*** Given records Section Begins ***

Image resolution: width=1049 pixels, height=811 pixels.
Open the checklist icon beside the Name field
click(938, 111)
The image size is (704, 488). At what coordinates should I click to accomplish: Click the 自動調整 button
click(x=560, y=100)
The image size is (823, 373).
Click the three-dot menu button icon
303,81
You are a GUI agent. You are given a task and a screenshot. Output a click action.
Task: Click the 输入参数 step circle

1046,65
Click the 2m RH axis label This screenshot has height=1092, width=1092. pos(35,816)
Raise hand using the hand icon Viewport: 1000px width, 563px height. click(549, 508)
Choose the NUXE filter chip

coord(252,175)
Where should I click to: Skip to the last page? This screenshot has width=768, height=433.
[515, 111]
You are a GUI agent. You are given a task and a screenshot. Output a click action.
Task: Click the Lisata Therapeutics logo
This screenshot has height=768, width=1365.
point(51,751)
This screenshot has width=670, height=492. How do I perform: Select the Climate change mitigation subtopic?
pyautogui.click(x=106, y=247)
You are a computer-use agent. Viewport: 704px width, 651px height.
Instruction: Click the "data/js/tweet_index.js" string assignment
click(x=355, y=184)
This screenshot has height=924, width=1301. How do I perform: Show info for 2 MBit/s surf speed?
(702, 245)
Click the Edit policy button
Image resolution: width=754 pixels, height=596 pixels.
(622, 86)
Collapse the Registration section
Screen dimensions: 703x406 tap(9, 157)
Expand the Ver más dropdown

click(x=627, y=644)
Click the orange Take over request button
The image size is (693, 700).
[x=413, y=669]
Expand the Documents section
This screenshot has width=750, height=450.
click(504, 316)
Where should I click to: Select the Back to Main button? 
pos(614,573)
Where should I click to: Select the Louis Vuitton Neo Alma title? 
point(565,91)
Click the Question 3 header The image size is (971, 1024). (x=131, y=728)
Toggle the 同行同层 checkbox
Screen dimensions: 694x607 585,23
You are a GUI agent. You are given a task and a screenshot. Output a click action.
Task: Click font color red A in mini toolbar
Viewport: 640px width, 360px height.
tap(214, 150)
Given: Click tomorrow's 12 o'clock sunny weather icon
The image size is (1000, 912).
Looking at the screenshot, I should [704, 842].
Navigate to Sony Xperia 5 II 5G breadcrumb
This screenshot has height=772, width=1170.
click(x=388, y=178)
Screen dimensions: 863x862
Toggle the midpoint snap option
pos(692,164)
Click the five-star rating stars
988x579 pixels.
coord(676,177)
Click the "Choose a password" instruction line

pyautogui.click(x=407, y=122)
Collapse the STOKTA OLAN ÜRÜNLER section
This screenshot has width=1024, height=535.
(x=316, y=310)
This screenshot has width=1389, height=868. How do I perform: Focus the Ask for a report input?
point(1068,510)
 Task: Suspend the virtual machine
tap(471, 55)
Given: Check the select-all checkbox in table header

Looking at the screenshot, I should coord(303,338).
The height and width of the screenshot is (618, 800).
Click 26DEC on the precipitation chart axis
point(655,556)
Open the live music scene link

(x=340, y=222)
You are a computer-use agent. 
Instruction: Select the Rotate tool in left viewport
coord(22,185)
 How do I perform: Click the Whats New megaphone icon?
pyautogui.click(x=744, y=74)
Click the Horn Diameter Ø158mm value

*** Given records Section Ends ***

### Task directions
Each record above should be given again exactly as it appears.

### The completed task
Image resolution: width=1049 pixels, height=811 pixels.
Open the checklist icon beside the Name field
click(938, 111)
The image size is (704, 488). At what coordinates should I click to accomplish: Click the 自動調整 button
click(x=560, y=100)
The image size is (823, 373).
Click the three-dot menu button icon
303,81
You are a GUI agent. You are given a task and a screenshot. Output a click action.
Task: Click the 输入参数 step circle

1046,65
Click the 2m RH axis label This screenshot has height=1092, width=1092. pos(35,816)
Raise hand using the hand icon Viewport: 1000px width, 563px height. click(549, 508)
Choose the NUXE filter chip

coord(252,175)
Where should I click to: Skip to the last page? This screenshot has width=768, height=433.
[515, 111]
You are a GUI agent. You are given a task and a screenshot. Output a click action.
Task: Click the Lisata Therapeutics logo
This screenshot has height=768, width=1365.
point(51,751)
This screenshot has width=670, height=492. How do I perform: Select the Climate change mitigation subtopic?
pyautogui.click(x=106, y=247)
You are a computer-use agent. Viewport: 704px width, 651px height.
Instruction: Click the "data/js/tweet_index.js" string assignment
click(x=355, y=184)
This screenshot has height=924, width=1301. How do I perform: Show info for 2 MBit/s surf speed?
(702, 245)
Click the Edit policy button
Image resolution: width=754 pixels, height=596 pixels.
(622, 86)
Collapse the Registration section
Screen dimensions: 703x406 tap(9, 157)
Expand the Ver más dropdown

click(x=627, y=644)
Click the orange Take over request button
The image size is (693, 700).
[x=413, y=669]
Expand the Documents section
This screenshot has width=750, height=450.
click(504, 316)
Where should I click to: Select the Back to Main button? 
pos(614,573)
Where should I click to: Select the Louis Vuitton Neo Alma title? 
point(565,91)
Click the Question 3 header The image size is (971, 1024). (x=131, y=728)
Toggle the 同行同层 checkbox
Screen dimensions: 694x607 585,23
You are a GUI agent. You are given a task and a screenshot. Output a click action.
Task: Click font color red A in mini toolbar
Viewport: 640px width, 360px height.
tap(214, 150)
Given: Click tomorrow's 12 o'clock sunny weather icon
The image size is (1000, 912).
Looking at the screenshot, I should [704, 842].
Navigate to Sony Xperia 5 II 5G breadcrumb
This screenshot has height=772, width=1170.
click(x=388, y=178)
Screen dimensions: 863x862
Toggle the midpoint snap option
pos(692,164)
Click the five-star rating stars
988x579 pixels.
coord(676,177)
Click the "Choose a password" instruction line

pyautogui.click(x=407, y=122)
Collapse the STOKTA OLAN ÜRÜNLER section
This screenshot has width=1024, height=535.
(x=316, y=310)
This screenshot has width=1389, height=868. How do I perform: Focus the Ask for a report input?
point(1068,510)
 Task: Suspend the virtual machine
tap(471, 55)
Given: Check the select-all checkbox in table header

Looking at the screenshot, I should coord(303,338).
The height and width of the screenshot is (618, 800).
Click 26DEC on the precipitation chart axis
point(655,556)
Open the live music scene link

(x=340, y=222)
You are a computer-use agent. 
Instruction: Select the Rotate tool in left viewport
coord(22,185)
 How do I perform: Click the Whats New megaphone icon?
pyautogui.click(x=744, y=74)
Click the Horn Diameter Ø158mm value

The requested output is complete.